I was happy she got me the Wii. She got me the Wii with the Wii Fit Bundle. You know, the game where you work-out, exercise, lose weight etc. Was she trying to tell me something? I have lost 10 lbs in the past 3 weeks doing the P90X. Maybe I am not progressing fast enough. I guess it does take a 40 year old more time to get into better shape.

Lauren also had her mom babysit and she took me out to a Brazilian style steak house for my birthday. A Brazilian steakhouse is where men walk around with skewers of various cuts of meat (they had 13 different varieties the night we went) that they slice for you at your table.
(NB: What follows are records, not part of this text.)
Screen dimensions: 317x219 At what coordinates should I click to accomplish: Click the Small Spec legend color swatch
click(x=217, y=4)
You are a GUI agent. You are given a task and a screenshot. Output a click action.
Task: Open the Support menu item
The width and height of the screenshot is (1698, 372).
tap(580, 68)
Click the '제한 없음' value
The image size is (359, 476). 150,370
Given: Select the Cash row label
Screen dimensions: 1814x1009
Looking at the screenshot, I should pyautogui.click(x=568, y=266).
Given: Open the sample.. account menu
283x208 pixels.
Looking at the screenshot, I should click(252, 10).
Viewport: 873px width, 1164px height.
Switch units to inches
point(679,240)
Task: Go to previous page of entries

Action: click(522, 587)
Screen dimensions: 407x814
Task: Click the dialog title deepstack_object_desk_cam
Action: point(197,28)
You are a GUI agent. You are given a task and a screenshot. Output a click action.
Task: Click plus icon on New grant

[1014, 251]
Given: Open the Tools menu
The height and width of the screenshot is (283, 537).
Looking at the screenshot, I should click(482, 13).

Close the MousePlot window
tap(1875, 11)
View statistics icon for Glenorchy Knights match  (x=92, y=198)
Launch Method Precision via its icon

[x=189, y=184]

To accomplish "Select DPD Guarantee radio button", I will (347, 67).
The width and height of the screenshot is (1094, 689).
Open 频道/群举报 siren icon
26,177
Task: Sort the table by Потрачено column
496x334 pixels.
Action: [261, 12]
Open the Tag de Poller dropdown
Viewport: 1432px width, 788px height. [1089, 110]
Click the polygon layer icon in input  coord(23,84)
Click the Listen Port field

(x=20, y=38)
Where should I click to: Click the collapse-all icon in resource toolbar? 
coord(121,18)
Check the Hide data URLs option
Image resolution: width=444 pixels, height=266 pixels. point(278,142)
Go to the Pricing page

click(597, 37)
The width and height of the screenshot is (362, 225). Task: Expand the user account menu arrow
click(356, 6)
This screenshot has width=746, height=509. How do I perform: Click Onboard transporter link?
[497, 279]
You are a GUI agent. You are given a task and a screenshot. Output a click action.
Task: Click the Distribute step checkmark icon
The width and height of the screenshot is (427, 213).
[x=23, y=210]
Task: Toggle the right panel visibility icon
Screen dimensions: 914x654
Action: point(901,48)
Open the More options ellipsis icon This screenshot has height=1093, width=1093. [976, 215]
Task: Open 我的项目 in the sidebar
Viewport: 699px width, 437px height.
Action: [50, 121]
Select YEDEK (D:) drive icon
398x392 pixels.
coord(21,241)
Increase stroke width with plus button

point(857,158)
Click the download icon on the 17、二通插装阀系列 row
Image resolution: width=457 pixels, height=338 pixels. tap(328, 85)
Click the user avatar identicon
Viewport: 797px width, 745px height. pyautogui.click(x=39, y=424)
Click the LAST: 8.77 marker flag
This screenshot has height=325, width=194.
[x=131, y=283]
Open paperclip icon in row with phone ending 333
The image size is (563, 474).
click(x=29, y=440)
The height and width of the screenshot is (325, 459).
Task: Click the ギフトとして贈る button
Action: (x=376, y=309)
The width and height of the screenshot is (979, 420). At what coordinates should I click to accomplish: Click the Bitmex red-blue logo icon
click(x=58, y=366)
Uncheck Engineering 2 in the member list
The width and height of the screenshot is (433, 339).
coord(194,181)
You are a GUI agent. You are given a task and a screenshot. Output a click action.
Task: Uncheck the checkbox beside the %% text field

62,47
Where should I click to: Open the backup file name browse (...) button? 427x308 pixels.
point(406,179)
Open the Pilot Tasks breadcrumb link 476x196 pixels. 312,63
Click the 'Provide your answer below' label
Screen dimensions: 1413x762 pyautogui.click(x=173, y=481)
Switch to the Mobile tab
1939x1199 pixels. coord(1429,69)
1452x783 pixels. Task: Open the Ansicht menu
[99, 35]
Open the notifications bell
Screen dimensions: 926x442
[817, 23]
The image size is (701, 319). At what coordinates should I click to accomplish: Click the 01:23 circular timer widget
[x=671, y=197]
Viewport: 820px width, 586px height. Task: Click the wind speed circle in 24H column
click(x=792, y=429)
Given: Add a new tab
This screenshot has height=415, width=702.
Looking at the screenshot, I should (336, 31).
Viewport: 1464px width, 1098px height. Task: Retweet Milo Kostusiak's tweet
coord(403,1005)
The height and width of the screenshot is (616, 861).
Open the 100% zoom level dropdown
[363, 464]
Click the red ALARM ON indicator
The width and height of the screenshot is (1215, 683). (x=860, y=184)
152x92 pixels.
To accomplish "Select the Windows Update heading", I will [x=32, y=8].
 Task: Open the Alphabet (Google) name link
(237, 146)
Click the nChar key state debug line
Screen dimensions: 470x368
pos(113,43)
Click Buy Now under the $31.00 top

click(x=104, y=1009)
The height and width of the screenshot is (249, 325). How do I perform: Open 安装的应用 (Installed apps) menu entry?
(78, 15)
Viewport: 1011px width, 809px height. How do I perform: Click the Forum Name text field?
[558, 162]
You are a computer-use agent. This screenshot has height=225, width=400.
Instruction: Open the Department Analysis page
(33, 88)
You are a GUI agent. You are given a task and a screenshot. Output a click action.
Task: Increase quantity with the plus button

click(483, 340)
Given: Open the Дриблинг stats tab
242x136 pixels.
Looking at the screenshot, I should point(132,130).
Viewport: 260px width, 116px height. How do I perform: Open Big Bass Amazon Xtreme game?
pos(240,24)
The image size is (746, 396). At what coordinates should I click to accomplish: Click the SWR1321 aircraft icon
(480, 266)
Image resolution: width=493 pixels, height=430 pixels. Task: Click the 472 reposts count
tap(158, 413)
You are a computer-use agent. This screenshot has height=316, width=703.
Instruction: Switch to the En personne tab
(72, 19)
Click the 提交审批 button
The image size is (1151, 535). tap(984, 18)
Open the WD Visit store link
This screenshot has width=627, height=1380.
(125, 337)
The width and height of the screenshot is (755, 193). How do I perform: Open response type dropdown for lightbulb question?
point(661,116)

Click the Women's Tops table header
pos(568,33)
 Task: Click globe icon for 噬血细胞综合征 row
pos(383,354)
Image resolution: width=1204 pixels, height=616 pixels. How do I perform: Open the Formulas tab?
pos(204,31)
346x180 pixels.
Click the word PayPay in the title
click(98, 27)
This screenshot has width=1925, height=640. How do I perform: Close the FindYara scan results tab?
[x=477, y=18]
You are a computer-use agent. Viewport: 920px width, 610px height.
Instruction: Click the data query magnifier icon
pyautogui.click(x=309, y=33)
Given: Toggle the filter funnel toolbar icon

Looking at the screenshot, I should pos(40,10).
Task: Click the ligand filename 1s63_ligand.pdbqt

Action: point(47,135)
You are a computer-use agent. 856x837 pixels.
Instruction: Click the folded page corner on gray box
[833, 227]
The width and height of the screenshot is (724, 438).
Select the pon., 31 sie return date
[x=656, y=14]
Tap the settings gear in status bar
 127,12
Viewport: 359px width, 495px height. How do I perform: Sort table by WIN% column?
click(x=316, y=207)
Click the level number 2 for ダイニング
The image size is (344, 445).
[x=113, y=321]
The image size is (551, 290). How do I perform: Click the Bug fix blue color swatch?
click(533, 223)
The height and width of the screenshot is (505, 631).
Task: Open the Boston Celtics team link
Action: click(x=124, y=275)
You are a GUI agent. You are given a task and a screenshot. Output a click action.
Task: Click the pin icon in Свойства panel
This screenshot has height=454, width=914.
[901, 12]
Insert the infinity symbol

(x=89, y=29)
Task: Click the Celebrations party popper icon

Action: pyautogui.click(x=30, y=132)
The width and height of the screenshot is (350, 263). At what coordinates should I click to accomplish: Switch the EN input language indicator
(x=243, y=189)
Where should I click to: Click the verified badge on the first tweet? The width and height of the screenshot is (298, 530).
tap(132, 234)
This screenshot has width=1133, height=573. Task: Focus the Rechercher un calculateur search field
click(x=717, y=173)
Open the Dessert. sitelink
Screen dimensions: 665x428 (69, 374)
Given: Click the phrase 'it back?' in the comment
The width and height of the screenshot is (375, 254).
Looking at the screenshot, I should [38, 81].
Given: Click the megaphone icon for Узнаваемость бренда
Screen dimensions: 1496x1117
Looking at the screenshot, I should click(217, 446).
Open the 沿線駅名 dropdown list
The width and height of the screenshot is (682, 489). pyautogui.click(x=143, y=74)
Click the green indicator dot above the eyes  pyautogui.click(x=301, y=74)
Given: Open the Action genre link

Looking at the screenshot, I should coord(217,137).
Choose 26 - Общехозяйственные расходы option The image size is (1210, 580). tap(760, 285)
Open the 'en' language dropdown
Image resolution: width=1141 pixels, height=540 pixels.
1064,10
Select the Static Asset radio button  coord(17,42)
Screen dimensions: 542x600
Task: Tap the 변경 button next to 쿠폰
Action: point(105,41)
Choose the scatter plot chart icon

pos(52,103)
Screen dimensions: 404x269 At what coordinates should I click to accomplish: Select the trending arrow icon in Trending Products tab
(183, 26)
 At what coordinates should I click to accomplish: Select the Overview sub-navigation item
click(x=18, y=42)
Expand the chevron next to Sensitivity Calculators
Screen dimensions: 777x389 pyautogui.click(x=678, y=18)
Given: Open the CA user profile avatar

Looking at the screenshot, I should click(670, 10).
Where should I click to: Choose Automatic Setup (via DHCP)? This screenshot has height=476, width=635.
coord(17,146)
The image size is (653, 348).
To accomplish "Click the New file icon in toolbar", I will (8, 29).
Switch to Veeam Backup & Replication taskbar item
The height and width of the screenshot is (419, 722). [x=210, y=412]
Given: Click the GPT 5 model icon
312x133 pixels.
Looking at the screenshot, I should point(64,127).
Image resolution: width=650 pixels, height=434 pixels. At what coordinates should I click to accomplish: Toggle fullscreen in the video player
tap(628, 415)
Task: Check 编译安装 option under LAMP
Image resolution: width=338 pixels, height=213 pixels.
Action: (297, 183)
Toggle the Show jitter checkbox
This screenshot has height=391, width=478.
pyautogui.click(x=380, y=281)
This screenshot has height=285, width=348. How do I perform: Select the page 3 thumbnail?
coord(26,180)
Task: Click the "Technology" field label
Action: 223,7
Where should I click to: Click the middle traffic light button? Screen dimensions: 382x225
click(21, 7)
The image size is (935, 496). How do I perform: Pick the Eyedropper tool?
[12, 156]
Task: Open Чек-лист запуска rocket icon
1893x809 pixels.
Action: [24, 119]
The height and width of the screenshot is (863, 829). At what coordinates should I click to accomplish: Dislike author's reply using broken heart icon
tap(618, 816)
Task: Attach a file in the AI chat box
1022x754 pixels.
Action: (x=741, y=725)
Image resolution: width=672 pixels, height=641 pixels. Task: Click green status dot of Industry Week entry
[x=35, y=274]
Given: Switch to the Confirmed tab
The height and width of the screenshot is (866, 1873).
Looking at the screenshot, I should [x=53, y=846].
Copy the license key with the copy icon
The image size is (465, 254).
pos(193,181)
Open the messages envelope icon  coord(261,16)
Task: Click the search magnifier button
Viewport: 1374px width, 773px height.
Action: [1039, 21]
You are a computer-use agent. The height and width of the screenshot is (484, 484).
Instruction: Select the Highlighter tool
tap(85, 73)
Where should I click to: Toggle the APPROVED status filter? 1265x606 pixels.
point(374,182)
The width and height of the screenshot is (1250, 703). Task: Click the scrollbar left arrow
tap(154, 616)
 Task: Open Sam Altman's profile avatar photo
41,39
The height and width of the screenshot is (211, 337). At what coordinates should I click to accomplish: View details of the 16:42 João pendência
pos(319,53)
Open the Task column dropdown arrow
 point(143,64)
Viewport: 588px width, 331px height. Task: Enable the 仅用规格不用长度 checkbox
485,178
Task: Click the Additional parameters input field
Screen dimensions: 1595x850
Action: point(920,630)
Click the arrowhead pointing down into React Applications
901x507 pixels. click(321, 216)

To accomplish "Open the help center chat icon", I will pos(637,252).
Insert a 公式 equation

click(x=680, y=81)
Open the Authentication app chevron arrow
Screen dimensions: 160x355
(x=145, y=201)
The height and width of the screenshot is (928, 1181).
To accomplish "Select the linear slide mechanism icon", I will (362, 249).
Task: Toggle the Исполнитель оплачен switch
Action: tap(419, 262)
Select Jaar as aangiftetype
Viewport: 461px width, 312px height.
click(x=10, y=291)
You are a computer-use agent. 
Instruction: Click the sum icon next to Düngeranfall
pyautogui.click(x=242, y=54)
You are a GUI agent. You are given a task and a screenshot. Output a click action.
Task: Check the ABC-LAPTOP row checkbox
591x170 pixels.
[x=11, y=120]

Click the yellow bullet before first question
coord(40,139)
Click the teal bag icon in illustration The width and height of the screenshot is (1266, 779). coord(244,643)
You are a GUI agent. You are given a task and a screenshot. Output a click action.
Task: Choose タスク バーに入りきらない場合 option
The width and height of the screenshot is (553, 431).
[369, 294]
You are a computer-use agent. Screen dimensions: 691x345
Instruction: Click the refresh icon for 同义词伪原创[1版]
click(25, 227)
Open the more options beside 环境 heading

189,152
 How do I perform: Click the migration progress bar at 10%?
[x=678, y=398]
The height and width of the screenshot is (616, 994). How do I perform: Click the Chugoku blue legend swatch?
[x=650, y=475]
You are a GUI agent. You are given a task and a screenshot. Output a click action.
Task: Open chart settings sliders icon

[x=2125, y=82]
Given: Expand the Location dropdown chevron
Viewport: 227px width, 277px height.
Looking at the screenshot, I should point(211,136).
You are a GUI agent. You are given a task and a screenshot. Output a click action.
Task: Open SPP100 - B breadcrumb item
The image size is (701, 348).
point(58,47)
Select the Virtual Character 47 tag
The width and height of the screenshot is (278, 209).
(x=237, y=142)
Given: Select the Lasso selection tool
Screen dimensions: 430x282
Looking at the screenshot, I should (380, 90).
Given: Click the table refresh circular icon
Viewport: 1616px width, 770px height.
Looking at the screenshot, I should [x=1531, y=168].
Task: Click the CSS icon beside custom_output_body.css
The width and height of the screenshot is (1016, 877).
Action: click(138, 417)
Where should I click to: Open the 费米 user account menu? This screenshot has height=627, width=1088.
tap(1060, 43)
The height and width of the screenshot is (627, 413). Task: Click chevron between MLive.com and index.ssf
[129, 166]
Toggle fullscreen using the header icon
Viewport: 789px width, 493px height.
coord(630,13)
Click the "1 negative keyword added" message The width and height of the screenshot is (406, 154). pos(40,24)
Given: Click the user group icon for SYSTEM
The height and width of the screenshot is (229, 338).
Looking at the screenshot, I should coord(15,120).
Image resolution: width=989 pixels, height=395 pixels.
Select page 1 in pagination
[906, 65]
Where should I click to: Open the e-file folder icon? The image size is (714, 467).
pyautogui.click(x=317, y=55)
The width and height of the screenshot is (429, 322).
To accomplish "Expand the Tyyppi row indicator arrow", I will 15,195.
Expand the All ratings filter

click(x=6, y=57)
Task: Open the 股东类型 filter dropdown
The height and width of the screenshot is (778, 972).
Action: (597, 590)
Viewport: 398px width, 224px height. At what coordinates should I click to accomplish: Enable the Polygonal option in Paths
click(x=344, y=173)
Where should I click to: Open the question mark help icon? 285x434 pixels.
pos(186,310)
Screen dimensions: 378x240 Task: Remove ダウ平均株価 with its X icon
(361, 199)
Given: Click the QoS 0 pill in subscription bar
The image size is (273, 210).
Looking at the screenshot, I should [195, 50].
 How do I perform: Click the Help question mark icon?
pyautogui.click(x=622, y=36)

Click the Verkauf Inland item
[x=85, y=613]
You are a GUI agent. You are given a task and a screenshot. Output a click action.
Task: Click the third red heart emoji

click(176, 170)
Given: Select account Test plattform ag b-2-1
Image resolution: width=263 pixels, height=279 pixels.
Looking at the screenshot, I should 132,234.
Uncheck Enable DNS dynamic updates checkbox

Instead of 40 cows on my lawn I had all-you-can-eat beef (garlic sirloin tips, ribs, Filet Mignon, flank steak) lamb (chops and leg of), pork (sausage, ribs, tenderloin) and chicken. I felt young sitting across from a beautiful woman, having a cocktail, enjoying the fine food and eating like I was in my twenties.

I woke up at three in the morning with horrible cramps and a lot of gas. Just like a 40 year old.

I am older than I have ever been. I now get the meaning of the term "Old Fart."

22 comments:

Melinda said...

Happy Birthday to you! Tomorrow you will be even older!

Anonymous said...

I knew you would like a place where men walk around with their big skewers of meat.

Anonymous said...

That mirror is magic. No gray hair, no blemishes, your alter ego heads coming out of your shoulders.

Unknown said...

Happy Birthday! I love those Brazillian steakhouse places...yummmmmm

Karen (formerly kcinnova) said...

"I did my best to encourage the "real life" aspect of the pretend play by laying on the floor of the store, crying and wailing, begging Max and Wyatt to buy me something"

ROTFLMBO

Happy Birthday, Billy! (There, don't you feel young now?)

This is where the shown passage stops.